**WHAT NEEDS TO BE DONE**
Of the lines in the data below, write out exactly those from the one holding "Given: Click the" through the one holding "Task: Play the Stretch tutorial video", both included.

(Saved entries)

━━━━━━━━━━━━━━━━━━━━━━━━━━━━━━

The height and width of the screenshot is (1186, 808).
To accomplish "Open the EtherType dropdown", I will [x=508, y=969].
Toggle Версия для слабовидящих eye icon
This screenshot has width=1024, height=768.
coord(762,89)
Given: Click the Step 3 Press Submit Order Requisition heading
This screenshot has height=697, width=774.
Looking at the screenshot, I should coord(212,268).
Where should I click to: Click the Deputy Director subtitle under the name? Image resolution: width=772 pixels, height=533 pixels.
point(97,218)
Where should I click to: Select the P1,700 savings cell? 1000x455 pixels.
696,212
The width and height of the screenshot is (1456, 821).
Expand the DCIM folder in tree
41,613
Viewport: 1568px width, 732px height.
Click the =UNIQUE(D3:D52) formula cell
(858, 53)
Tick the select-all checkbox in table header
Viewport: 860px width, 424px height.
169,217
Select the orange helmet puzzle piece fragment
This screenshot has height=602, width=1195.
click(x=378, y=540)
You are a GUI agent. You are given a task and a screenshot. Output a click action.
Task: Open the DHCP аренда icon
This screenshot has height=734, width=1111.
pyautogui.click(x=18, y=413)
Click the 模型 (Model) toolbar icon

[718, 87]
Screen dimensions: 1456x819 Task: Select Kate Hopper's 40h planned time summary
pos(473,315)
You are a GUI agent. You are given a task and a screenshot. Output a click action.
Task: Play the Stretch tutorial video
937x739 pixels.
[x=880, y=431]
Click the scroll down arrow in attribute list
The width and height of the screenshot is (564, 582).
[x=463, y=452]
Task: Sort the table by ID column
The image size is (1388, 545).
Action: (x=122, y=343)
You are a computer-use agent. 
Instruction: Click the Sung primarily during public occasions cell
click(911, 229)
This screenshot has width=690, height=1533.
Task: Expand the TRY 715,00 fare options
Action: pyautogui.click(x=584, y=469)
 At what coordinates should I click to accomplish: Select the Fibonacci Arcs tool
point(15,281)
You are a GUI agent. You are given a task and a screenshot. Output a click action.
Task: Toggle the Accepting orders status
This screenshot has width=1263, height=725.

━━━━━━━━━━━━━━━━━━━━━━━━━━━━━━

**SOLUTION FOR THIS PROBLEM**
Given: Click the Step 3 Press Submit Order Requisition heading
This screenshot has height=697, width=774.
Looking at the screenshot, I should coord(212,268).
Where should I click to: Click the Deputy Director subtitle under the name? Image resolution: width=772 pixels, height=533 pixels.
point(97,218)
Where should I click to: Select the P1,700 savings cell? 1000x455 pixels.
696,212
The width and height of the screenshot is (1456, 821).
Expand the DCIM folder in tree
41,613
Viewport: 1568px width, 732px height.
Click the =UNIQUE(D3:D52) formula cell
(858, 53)
Tick the select-all checkbox in table header
Viewport: 860px width, 424px height.
169,217
Select the orange helmet puzzle piece fragment
This screenshot has height=602, width=1195.
click(x=378, y=540)
You are a GUI agent. You are given a task and a screenshot. Output a click action.
Task: Open the DHCP аренда icon
This screenshot has height=734, width=1111.
pyautogui.click(x=18, y=413)
Click the 模型 (Model) toolbar icon

[718, 87]
Screen dimensions: 1456x819 Task: Select Kate Hopper's 40h planned time summary
pos(473,315)
You are a GUI agent. You are given a task and a screenshot. Output a click action.
Task: Play the Stretch tutorial video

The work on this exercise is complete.